**What you need to do:** Please repeat exactly the lines from the one containing "The height and width of the screenshot is (600, 422)." through the last line of the records below, both included, and leave out any pictures.

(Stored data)
------------------------------
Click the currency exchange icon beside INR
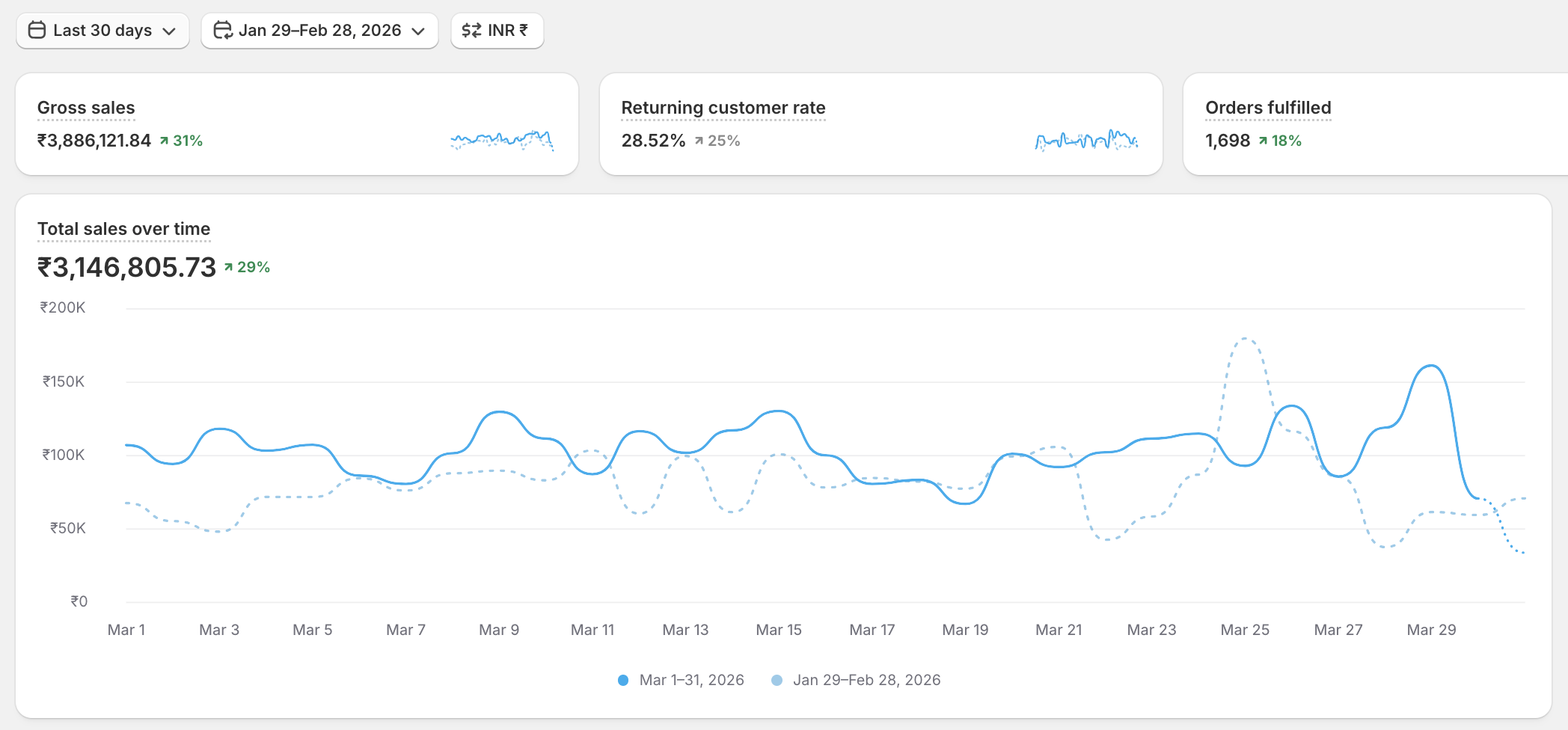This screenshot has width=1568, height=730. point(471,30)
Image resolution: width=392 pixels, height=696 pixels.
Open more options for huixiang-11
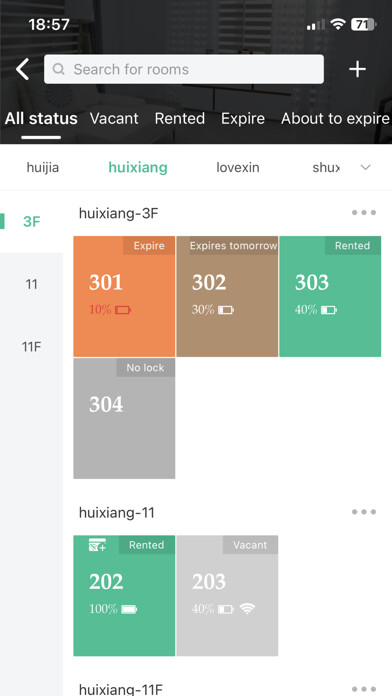coord(364,512)
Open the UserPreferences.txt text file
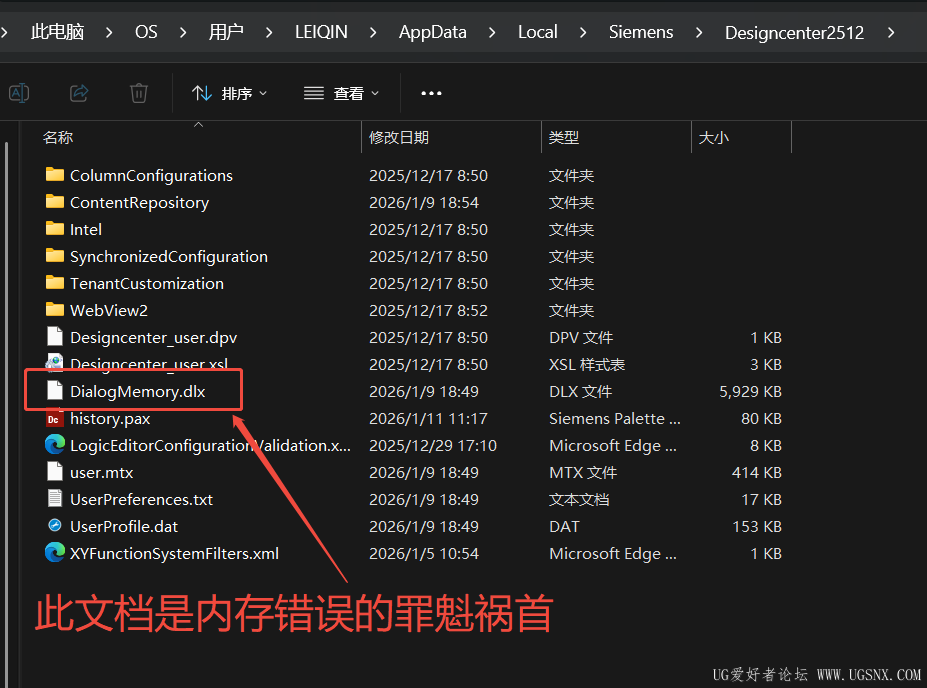The height and width of the screenshot is (688, 927). (144, 499)
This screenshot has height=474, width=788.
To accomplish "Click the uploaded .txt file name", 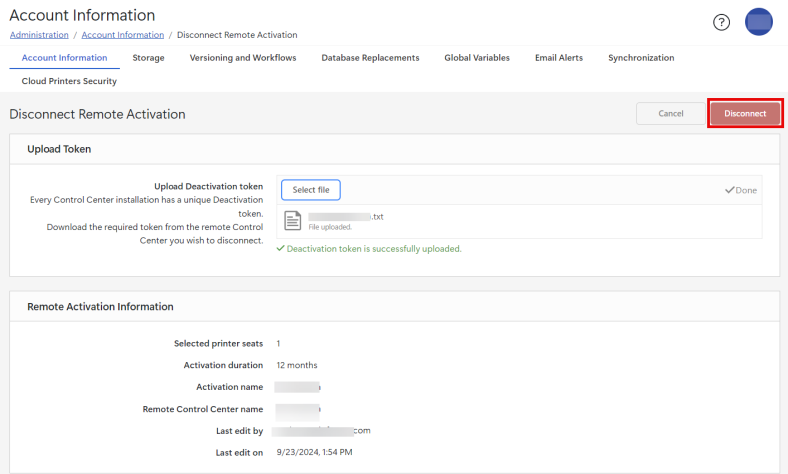I will [x=345, y=216].
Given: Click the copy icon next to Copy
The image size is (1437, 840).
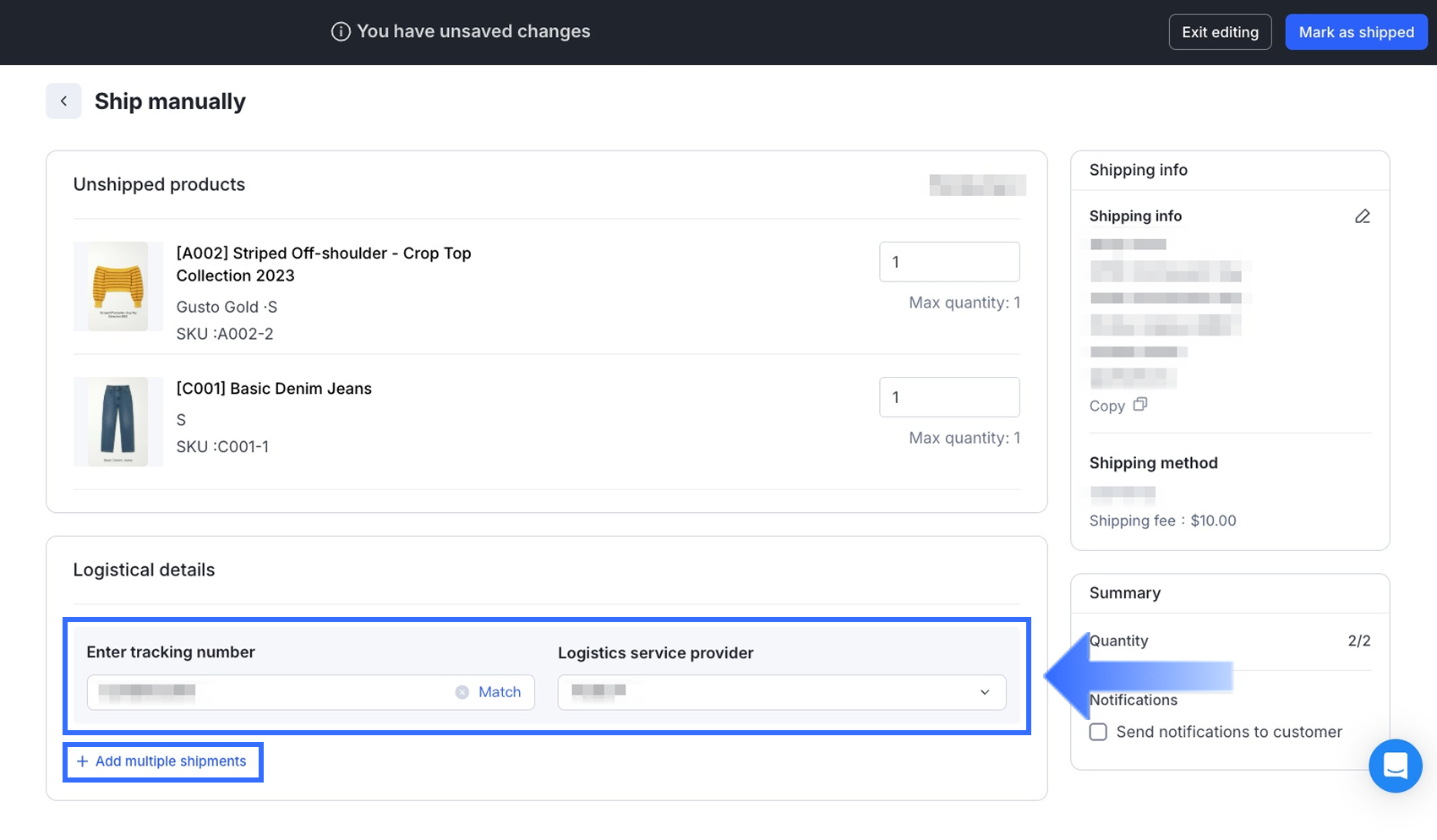Looking at the screenshot, I should [x=1140, y=405].
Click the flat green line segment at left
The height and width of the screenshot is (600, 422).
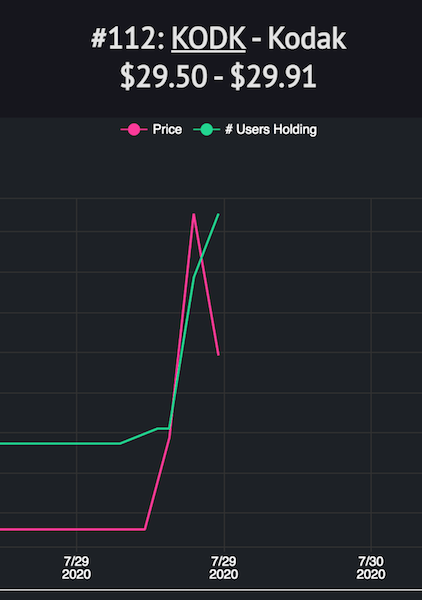[60, 443]
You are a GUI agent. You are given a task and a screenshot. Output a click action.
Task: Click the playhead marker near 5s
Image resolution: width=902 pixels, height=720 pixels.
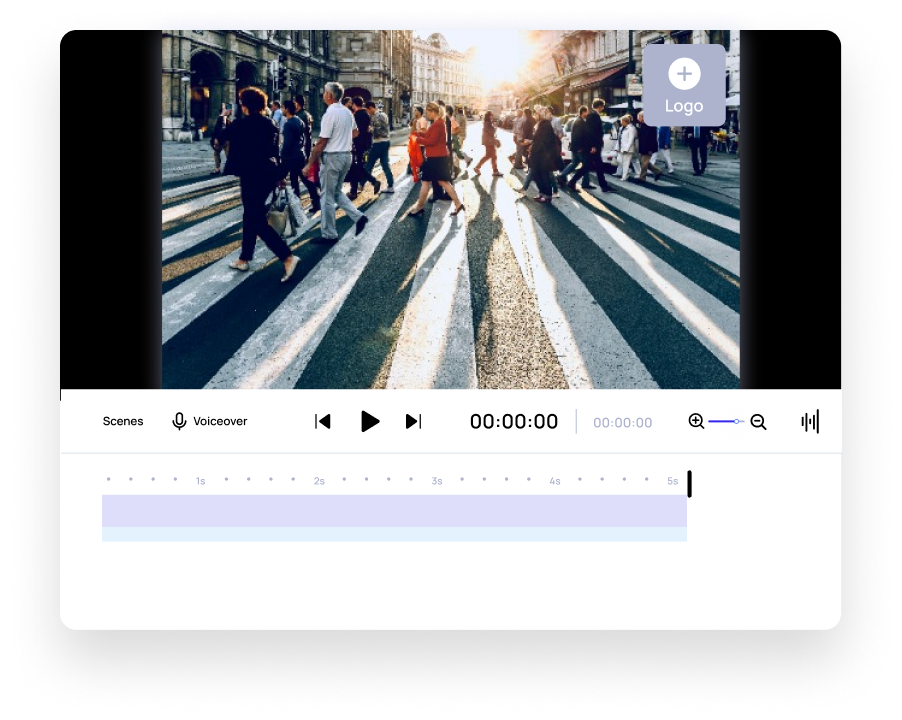coord(688,482)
------------------------------
**Problem solution:**
The height and width of the screenshot is (600, 422).
[60, 443]
You are a GUI agent. You are given a task and a screenshot. Output a click action.
Task: Click the playhead marker near 5s
Image resolution: width=902 pixels, height=720 pixels.
coord(688,482)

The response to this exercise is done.